7

Er scheen een koesterend zonnetje. De vlaggen op de steigers van de rondvaartboten wapperden vrolijk in een strak blauwe lucht. Met zijn hoed nonchalant achter op zijn hoofd, de handen diep in de zakken van zijn regenjas gestoken, slenterde De Cock over het brede trottoir van het Damrak. De vreemde moord in seance hield hem voortdurend bezig. Hij hoopte dat de nieuwe dag hem gunstig gezind was. Het recherchewerk was nu eenmaal een zaak van kennis, inzicht en geluk. Hij vertrouwde erop dat Vrouwe Fortuna hem vandaag niet in de steek liet en hem dat pietseltje geluk gunde. Immers, hoe langer een onderzoek duurde, hoe kleiner de kans op succes werd.

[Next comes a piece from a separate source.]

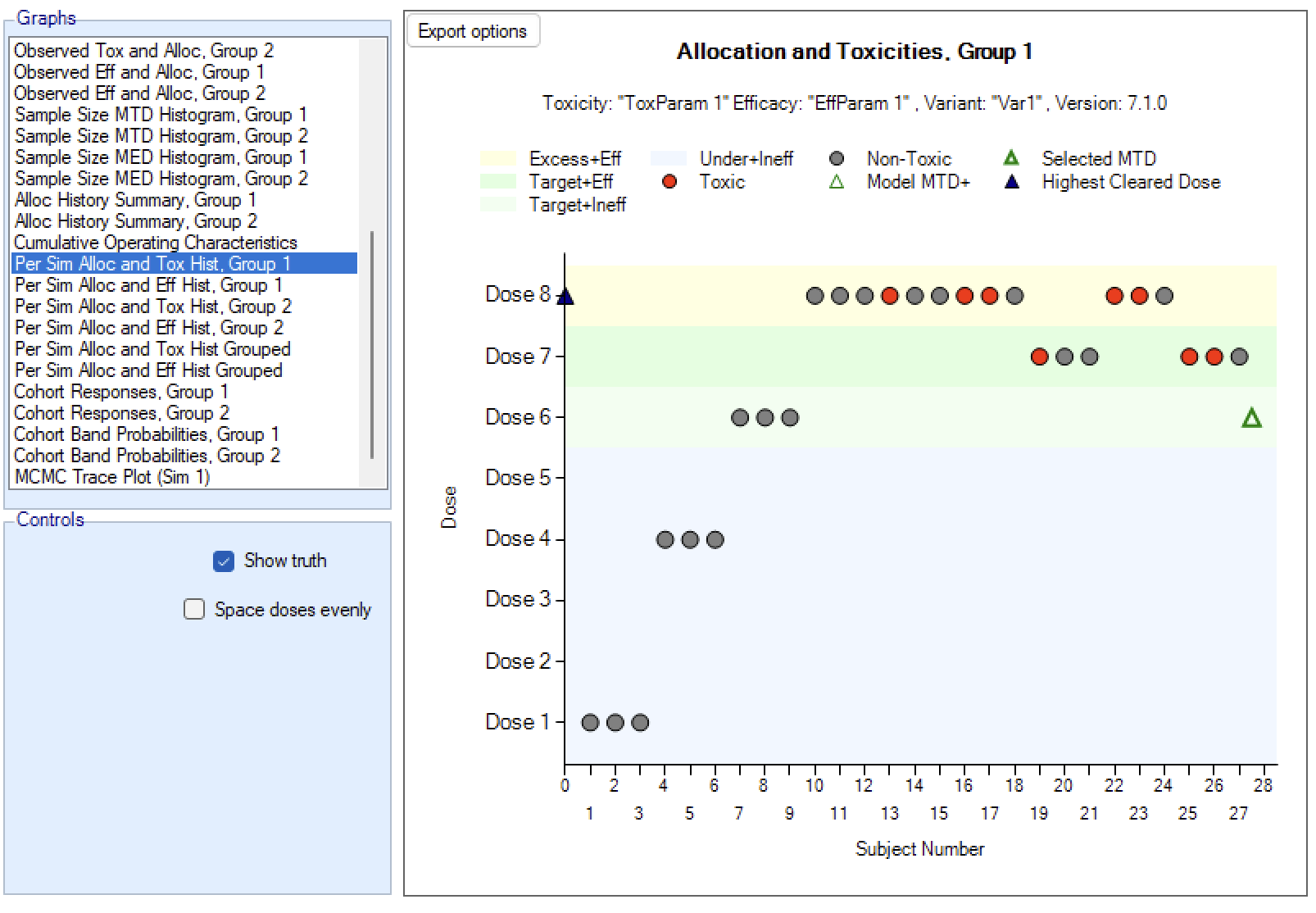Click the non-toxic marker for subject 1
Screen dimensions: 1316x913
click(590, 722)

Hij blikte om zich heen en glunderde. De meisjes en vrouwen die zijn ogen streelden, schenen door het zonlicht te zijn verdubbeld. Bij de Oudebrugsteeg bleef hij staan. Aan de overkant werden ladingen toeristen bij de rondvaartboten gelost. Come and see Amsterdam. Waarom niet? Amsterdam was een mooie stad... al werd er wel eens iemand heel onchristelijk gemold.
Een bijzonder fraai gevormde jonge vrouw, in een strakke pantalon, liep hem licht heupwiegend voorbij. Hij keek haar na, secondenlang, toen stak hij het Damrak over en sjokte naar de Warmoesstraat.

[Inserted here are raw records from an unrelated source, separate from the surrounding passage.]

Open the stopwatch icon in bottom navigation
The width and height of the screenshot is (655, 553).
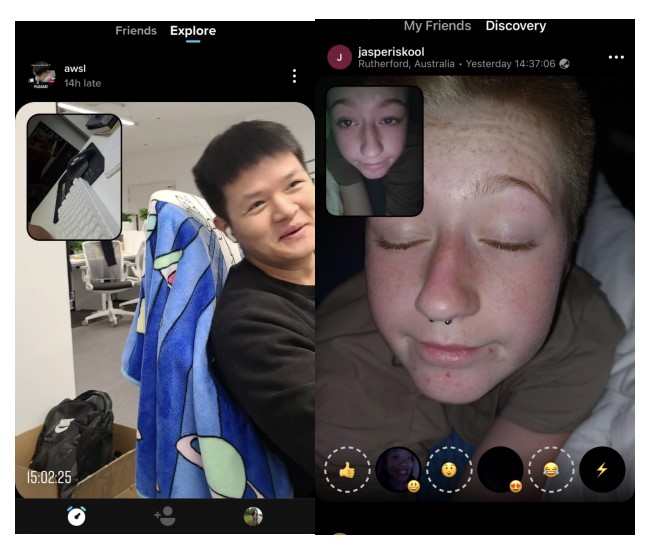coord(77,516)
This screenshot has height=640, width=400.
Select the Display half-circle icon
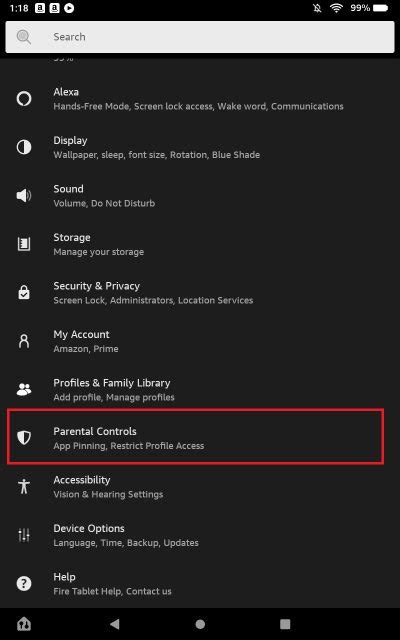click(24, 147)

De Cock wuifde vanachter zijn bureau, toen Vledder de recherchekamer binnenstapte. ‘Hoe was de sectie?’ riep hij opgewekt. De jonge rechercheur kwam bij hem staan en trok een grimas. ‘Je zult het niet geloven, maar dokter Rusteloos was zeer geïnteresseerd in ons onderzoek. Hij vroeg of wij hem op de hoogte willen houden van de resultaten.’
De Cock blikte verwonderd op. ‘Waarom?’
‘Hij zei dat hij maar weinig gevallen van moord door vergiftiging met cyaanwaterstof kende en hij was benieuwd op welke wijze het vergif werd verkregen en hoe het werd toegediend. Hij had in het verleden wel zelfmoorden ontmoet en ook wel bedrijfsvergiftigingen behandeld, waarbij blauwzuurgas een rol speelde, maar in zijn loopbaan waren gevallen van moord uiterst schaars.’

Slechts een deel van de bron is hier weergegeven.